The situation of a circular area or volumetric sound:
First, In the attenuation settings, you can set a curve for spreading sound amongst speakers based on distance.
Go in the attenuation view, and select the Spread curve.
By default there is no spreading curve, simply add one.
(Spreading will be efficient for all sounds to diffuse directionality, not only "surface" sounds, but generally, you will use less spreading for point emitter source.)
Now you have a graph for this sound allowing to set spread parameter according to distance from sound.
When you are in a distance that sets a spread of 100%, the sound will simply ignore the directionality of the sound and play the sound equally in each speakers (based on speaker configuration and platform). At 0%, the sound is coming from one single direction.
So edit the graph for that spreading is 100%( you can try 90% too so you still have a little directionality ) from 0 distance unit to X distance units ( X could be a little less that the radius of the source).
Then you can linearly pass from 90-100% to 0 % over distance, based on how far your river is going to be heard (it will vary based on the type of sound).
Now, you just created a circular surface sound, where you can cross near or on the emitter without the sound jumping from front speakers to rear speakers. Also, when the player steps in the lake, it really feels like the river is surrounding the player.
This solution works perfectly for a round lake, but what if we have a river?
Here are three possible solutions.
First:
You can put multiple emitters in the river with equal distance from one to another. Each of these sources will consume CPU (you should always enable virtual voices for ambiance sounds in order to save CPU when the sound is too low to be heard anyway; virtual voices are very cheap in CPU and in memory, especially when they are in mode PlayFromBeginning).

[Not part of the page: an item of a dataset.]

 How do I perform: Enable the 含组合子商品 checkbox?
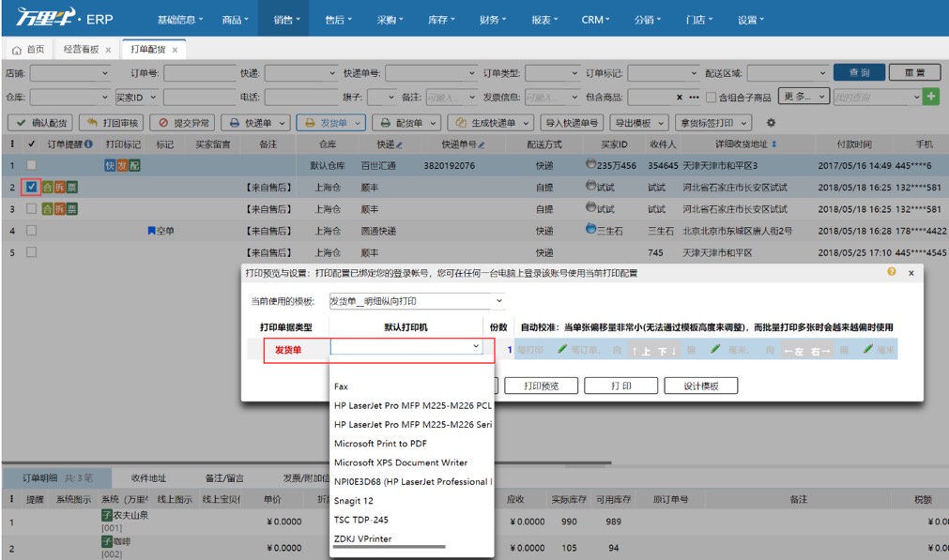coord(711,98)
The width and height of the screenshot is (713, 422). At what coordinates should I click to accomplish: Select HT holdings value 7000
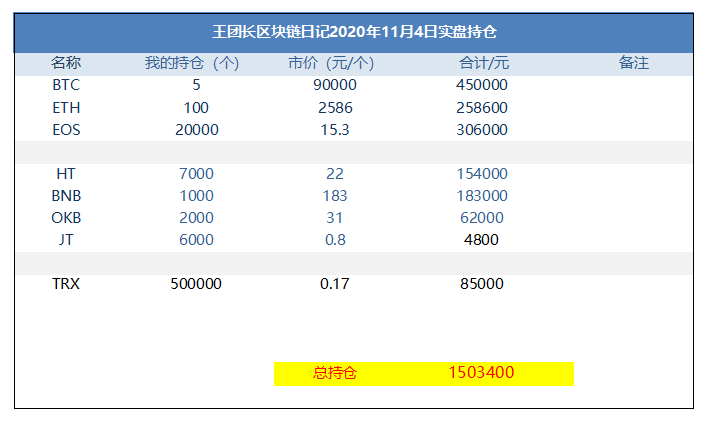pyautogui.click(x=196, y=174)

You will also want to adjust volume attenuation curve so that it sound good when walking along the river and making sure the emitters are not too close one from the other so that volumes don't add up. Doing this you will get something that is not mathematically perfect, but the user will not notice it unless it is moving really fast along the river.
Second:
This method is similar to the first one, but much better. Instead of laying multiple game objects on the river, set multiple positions on a single game object, using the multi-directions mode. Using this mode, you won't have to be preoccupied by having points too close next to each other, as volumes don't add up. Refer to this article for more details about multi-positioning. Furthermore, only one voice will be playing in the Wwise sound engine, which is much more efficient.
Third:
In the case the river is really long and putting multiple emitters is not a viable option, then again, using the spread curve concept, make the game update the position of the river single emitter when the player is moving so that the position of the emitter is the position perpendicular to the river Vs player position.
This last solution might seem a little more complex to implement, but will be the most accurate solution and cheaper in CPU usage as only one sound will be played.